Hay solo dos hoteles de lujo, bastante alejados del pequeño casco urbano, unas pocas posadas, y otros tantos restaurantes donde pasan el día en la playa los que llegan en buggy o en barco, desde Cumuruxatiba o Caraíva. El acceso por tierra es bastante malo y eso mismo preserva a esta aldea de pescadores que se detecta justo entre la desembocadura del río Corumbau y el mar. Ninguna vidriera. Ningún boliche. Tiene, felizmente, algunos resorts bastante coquetos como al Fazenda Sao Francisco o Vila Naia
A quienes busquen algo más que tranquilidad, Ponta do Corumbau probablemente les sepa a poco.
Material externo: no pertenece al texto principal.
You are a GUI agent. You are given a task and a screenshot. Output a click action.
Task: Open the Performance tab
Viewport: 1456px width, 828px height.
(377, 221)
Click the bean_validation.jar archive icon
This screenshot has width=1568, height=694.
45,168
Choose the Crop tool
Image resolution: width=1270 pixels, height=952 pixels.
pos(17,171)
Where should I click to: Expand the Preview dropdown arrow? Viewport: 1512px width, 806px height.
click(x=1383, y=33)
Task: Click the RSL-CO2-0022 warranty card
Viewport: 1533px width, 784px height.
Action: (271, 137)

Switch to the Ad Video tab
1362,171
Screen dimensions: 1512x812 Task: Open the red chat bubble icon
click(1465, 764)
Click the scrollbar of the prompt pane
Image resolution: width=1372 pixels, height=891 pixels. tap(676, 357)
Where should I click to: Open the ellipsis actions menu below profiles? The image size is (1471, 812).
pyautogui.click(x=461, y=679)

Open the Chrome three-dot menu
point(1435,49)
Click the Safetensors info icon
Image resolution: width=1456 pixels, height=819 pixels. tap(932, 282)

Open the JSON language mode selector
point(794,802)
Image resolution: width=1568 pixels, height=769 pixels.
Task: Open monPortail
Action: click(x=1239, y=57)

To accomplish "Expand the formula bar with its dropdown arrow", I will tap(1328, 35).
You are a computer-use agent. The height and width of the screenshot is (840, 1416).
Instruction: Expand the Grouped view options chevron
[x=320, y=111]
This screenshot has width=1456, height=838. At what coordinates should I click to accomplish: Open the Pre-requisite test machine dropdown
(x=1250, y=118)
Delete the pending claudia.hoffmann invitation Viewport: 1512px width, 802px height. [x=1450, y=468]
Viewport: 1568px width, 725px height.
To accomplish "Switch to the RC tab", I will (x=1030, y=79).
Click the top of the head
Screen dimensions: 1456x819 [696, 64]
Cuando la marea baja, la lengua de arena blanca que queda al descubierto atrae a cientos de gaviotines que llegan a picotear almejas o caracoles. Los restaurantes reciben a los viajeros y los invitan a usar la sombra de sus camastros a cambio de una consumición mínima: si hay pesca de budião y lo pide grelhado podrá disfrutar del sabor del mar en su mejor expresión. Siempre acompañado de arroz y feijão, claro.